Still, she supported his space western vision, even as some board members were resistant to the idea. It was thanks to her that “The Cage” was produced in the first place. Ball stood by the show through two pilots being shot and a massive budget, and the rest is history. A studio accountant named Edwin "Ed" Holly is on the record as saying "If it were not for Lucy, there would be no Star Trek today."
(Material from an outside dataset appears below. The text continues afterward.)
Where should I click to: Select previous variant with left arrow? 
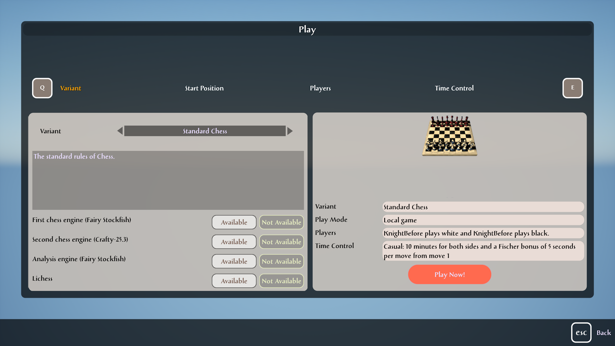point(120,131)

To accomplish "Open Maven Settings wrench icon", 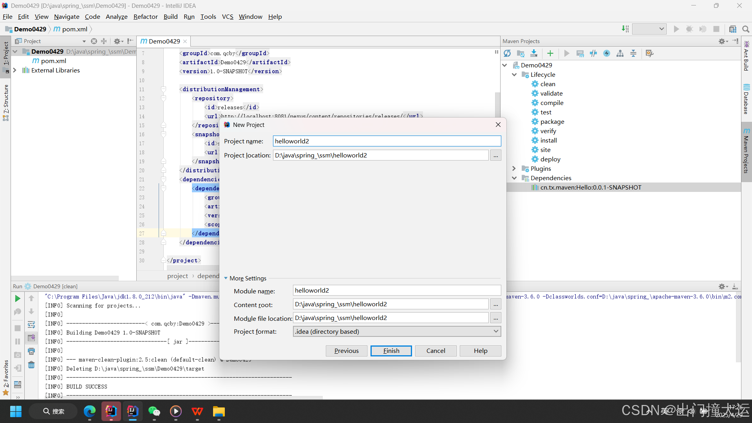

Pike points his phaser towards at the Talosian magistrate while yeoman J.M. Colt, Vina, and Number One stand by his side on Talos IV's surface in 'The Cage'

"The Cage"

StarTrek.com

Without the support of Ball, “The Cage” would have been the end of Star Trek. Second pilots are rarely commissioned, not without someone with some power backing them up. NBC could have passed on Star Trek overall, but Ball, who believed in the project, stepped in, and saved the day in a move that would’ve made every Starfleet captain proud. The comedian is one of many talented women who are among the many reasons that the Star Trek has endured into the 21st Century. Ball is simply one of the first.

Her belief in Star Trek is why we have Star Trek as it stands today. Ball was more than just a comedian and a beloved television icon, she was a savvy producer who deserved credit for her work behind the scenes, including helping to achieve Roddenberry’s vision. For this, we can all love Lucy.